Ethics aside, UnitedHealth’s Medicare Advantage strategy has proven very lucrative — until now. Since 2003, its annual revenue has increased nearly 15 times over — to $372 billion last year — and its Fortune ranking has climbed 59 spots, to fourth. This strategy also inspired competitors — including CVS Health’s Aetna, Elevance Health’s Anthem, and Humana — to pursue a similarly vertically-integrated business model and Medicare Advantage billing practices. Early this month, the Justice Department sued all three for allegedly paying brokers hundreds of millions of dollars to steer older Americans to their Medicare Advantage plans — and to steer clear of potential enrollees with disabilities. (The companies have said they will fight the allegations.)

Older Americans are drawn to Medicare Advantage because most plans offer supplemental benefits, such as vision and dental coverage, and lower cost-sharing requirements than traditional Medicare. It’s not until they require lifesaving medical care that the program’s disadvantages — including rampant denials — reveal themselves.

For more than two decades, patients and taxpayers have paid a steep price for the Medicare Advantage grift.
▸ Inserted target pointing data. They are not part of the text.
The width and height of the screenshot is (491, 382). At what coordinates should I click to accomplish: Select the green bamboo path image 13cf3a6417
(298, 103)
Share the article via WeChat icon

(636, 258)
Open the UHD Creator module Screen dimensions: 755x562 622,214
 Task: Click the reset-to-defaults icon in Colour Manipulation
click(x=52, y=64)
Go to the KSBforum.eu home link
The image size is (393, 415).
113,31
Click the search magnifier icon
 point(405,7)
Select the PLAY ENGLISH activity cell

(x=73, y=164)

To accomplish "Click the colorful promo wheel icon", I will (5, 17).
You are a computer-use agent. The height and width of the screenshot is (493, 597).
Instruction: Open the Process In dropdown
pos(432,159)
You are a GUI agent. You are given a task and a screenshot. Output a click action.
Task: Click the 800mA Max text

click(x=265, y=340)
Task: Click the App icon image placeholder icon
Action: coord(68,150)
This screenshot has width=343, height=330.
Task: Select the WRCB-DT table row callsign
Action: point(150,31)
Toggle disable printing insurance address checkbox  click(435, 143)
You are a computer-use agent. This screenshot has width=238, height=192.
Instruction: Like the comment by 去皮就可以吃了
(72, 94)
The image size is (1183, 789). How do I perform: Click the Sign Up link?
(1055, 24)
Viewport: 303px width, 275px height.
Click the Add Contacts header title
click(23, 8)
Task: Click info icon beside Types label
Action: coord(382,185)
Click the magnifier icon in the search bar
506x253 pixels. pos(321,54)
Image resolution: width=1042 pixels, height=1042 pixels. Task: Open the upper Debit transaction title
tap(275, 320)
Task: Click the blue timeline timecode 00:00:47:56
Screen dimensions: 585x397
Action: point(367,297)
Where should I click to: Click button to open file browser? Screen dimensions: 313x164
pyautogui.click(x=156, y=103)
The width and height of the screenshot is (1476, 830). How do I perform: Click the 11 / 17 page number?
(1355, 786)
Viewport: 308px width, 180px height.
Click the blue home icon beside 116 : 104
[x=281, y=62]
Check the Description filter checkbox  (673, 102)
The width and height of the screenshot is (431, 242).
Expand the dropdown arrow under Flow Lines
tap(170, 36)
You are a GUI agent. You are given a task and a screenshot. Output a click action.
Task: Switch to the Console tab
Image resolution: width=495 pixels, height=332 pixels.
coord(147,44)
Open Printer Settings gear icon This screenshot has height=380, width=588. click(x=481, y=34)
Only in the last few weeks, though, have shareholders felt any sort of pinch from Medicare Advantage. Finally, it seems UnitedHealth Group’s size and business model may be liabilities rather than assets.

Although the Trump administration plans to hike Medicare Advantage payments next year, plans are still reeling from a Biden administration rule that limited upcoding. UnitedHealth Group also floundered because, as mentioned earlier, Medicare Advantage costs exceeded expectations. More specifically, patients sought more care than expected during the first three months of the year, perhaps in part because of pent-up post-pandemic demand. Regardless of the reason, UnitedHealth had to provide more service, as The Wall Street Journal explained, both as an insurer paying for claims and as a provider “absorbing the higher cost of delivering that care.”

This is the fundamental flaw at the heart of Medicare Advantage. Plans are beholden to shareholders, who seek short-term profits. Profits are only achievable through the widespread denial of care. Meanwhile, plans use these profits to buy up entities along the health care supply chain, whose clinicians and other employees can do the insurance company’s bidding.

A growing number of members of Congress from both parties are sounding the alarm. Reps. Lloyd Doggett, D-Texas, and Greg Murphy, R-N.C., recently requested an investigation into private Medicare Advantage plans. Rep. Pat Ryan, D-N.Y., sent a letter to Attorney General Pam Bondi, urging her to hold UnitedHealth Group accountable. At a recent meeting of the Senate Judiciary Committee, several senators called for breaking up big insurers like UnitedHealth. Sen. Cory Booker, D-N.J., decried “a level of corporate violence that is costing American lives, a level of colossal greed at the expense of patient wellbeing.” Sen. Josh Hawley, R-Mo., echoed this sentiment. “Why shouldn’t we be breaking you guys up?” he asked. “[T]his looks like classic monopolist behavior. The patients are getting screwed. … You’re getting rich.”

Meanwhile, traditional Medicare chugs along, costing Americans 20% less than its for-profit rivals while besting them on a majority of care metrics. It turns out the federal government is a much better steward of taxpayer dollars than rapacious executives and shareholders. Yet, traditional Medicare now only covers a minority of Medicare patients.

It’s time to face the truth. Medicare Advantage — like all private health insurance — is structurally unsound. Nothing short of a complete overhaul can cure the U.S. health care system of this disease.